──────── Given records

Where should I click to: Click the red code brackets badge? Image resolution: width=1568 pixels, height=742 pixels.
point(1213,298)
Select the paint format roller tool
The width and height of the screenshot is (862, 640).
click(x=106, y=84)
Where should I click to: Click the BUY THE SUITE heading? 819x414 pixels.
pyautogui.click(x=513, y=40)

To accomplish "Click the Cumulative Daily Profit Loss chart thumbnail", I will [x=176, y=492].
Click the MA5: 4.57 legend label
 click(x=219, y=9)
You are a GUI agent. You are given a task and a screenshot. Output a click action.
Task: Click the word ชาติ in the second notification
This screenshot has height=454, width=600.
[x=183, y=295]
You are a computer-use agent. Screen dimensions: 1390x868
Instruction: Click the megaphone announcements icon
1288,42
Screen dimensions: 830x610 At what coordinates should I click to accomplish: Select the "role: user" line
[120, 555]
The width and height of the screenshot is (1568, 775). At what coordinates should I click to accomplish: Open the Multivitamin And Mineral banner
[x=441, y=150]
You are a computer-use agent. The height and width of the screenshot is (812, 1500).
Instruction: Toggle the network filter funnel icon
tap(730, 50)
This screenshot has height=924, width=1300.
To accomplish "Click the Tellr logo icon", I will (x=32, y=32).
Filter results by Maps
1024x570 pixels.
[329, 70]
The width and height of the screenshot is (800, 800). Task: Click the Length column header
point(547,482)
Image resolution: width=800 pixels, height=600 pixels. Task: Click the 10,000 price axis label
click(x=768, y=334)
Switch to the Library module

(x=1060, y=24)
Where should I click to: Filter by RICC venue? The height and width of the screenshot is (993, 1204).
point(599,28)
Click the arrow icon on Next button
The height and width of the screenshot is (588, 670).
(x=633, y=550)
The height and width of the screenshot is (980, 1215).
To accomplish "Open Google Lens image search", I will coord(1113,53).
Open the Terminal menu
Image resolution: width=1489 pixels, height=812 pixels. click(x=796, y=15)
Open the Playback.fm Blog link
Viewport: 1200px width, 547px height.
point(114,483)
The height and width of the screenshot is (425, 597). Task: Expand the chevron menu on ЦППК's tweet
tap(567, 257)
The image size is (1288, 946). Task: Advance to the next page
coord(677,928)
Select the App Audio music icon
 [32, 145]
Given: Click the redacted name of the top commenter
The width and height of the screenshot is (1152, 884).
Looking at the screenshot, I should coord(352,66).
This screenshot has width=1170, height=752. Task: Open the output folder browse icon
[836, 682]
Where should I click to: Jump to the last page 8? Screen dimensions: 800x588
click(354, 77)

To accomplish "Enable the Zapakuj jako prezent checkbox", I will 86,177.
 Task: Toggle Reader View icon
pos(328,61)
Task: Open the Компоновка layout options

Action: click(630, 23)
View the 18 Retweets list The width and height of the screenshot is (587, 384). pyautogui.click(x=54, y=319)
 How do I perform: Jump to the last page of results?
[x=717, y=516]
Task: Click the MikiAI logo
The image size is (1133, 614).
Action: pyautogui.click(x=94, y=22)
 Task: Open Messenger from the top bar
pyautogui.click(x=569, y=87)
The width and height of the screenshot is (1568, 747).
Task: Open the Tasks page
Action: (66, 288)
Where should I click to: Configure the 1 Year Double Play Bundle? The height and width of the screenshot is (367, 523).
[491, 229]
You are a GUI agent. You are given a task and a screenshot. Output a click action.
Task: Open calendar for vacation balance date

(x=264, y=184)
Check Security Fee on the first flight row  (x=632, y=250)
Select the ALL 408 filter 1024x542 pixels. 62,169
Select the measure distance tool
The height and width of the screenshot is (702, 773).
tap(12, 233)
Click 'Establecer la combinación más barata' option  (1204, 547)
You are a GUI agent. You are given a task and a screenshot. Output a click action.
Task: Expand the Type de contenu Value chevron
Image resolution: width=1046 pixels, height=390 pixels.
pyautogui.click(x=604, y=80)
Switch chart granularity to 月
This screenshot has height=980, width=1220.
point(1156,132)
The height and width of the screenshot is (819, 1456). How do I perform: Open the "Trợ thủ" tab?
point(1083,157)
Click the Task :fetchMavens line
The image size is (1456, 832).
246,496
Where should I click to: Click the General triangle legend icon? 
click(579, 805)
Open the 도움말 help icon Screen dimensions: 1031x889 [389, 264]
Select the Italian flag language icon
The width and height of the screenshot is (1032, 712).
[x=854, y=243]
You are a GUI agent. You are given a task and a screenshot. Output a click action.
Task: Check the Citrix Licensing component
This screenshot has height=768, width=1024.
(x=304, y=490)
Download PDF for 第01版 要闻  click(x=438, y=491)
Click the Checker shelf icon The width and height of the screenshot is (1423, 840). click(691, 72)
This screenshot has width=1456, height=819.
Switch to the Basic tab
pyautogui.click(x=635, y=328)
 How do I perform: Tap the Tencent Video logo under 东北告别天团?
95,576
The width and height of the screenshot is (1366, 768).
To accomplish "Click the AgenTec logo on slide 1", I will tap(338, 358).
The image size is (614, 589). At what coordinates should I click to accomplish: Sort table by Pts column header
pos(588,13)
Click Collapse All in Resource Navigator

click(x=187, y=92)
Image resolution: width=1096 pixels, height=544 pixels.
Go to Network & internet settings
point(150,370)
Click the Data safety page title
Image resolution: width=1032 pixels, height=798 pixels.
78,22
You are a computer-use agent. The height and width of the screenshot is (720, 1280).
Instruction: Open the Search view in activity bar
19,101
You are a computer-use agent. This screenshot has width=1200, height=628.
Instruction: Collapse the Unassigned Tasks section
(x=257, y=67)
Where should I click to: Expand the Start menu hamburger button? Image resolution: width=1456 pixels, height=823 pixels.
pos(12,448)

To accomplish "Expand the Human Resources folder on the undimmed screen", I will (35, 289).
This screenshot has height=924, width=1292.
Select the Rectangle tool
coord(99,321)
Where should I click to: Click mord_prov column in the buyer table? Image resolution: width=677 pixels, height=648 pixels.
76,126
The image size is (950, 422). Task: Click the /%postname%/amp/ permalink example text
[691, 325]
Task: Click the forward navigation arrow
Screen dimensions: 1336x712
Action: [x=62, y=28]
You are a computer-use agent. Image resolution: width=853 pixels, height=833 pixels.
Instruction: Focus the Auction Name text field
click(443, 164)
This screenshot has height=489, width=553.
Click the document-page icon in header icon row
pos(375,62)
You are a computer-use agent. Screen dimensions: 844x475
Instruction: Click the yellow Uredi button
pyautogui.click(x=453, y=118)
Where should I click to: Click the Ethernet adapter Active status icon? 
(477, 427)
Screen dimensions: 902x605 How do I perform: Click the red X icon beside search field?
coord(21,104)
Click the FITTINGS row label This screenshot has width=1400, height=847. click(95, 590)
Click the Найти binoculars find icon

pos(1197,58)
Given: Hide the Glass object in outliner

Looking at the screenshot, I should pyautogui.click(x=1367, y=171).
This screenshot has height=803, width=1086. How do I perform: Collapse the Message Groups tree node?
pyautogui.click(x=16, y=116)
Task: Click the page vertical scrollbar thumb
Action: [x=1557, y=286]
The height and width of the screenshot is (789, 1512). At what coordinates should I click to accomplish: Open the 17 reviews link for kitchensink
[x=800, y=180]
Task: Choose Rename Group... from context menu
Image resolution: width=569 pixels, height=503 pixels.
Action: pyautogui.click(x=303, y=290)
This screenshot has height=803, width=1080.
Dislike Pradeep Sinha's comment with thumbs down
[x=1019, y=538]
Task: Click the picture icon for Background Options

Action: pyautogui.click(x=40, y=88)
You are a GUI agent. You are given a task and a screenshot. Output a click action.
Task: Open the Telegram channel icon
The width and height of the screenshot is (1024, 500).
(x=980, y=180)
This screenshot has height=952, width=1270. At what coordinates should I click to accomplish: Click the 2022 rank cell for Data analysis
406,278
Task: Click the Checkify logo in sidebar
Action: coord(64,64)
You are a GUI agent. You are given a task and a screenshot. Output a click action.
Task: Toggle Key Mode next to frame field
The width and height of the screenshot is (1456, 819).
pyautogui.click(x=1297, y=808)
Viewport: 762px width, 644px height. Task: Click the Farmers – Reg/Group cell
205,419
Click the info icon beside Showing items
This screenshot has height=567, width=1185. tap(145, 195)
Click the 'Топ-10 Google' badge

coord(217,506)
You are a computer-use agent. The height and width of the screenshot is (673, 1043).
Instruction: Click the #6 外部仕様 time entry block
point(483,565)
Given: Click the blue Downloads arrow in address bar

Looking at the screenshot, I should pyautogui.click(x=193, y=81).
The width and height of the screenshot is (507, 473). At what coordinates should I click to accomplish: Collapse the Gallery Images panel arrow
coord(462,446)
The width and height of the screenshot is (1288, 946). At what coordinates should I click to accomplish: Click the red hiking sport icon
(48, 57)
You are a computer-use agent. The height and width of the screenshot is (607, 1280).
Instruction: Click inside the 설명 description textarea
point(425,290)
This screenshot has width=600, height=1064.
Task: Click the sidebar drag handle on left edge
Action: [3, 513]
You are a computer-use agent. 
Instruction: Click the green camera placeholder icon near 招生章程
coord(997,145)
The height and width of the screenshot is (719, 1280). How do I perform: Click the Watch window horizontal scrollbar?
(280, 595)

────────────────

**To be done:**
Reproduce verbatim the lines from the one containing "Task: Open the Компоновка layout options" through the one containing "Action: pyautogui.click(x=94, y=22)", inclusive, and output nothing else.

**Reply:**
Task: Open the Компоновка layout options

Action: click(630, 23)
View the 18 Retweets list The width and height of the screenshot is (587, 384). pyautogui.click(x=54, y=319)
 How do I perform: Jump to the last page of results?
[x=717, y=516]
Task: Click the MikiAI logo
The image size is (1133, 614).
Action: pyautogui.click(x=94, y=22)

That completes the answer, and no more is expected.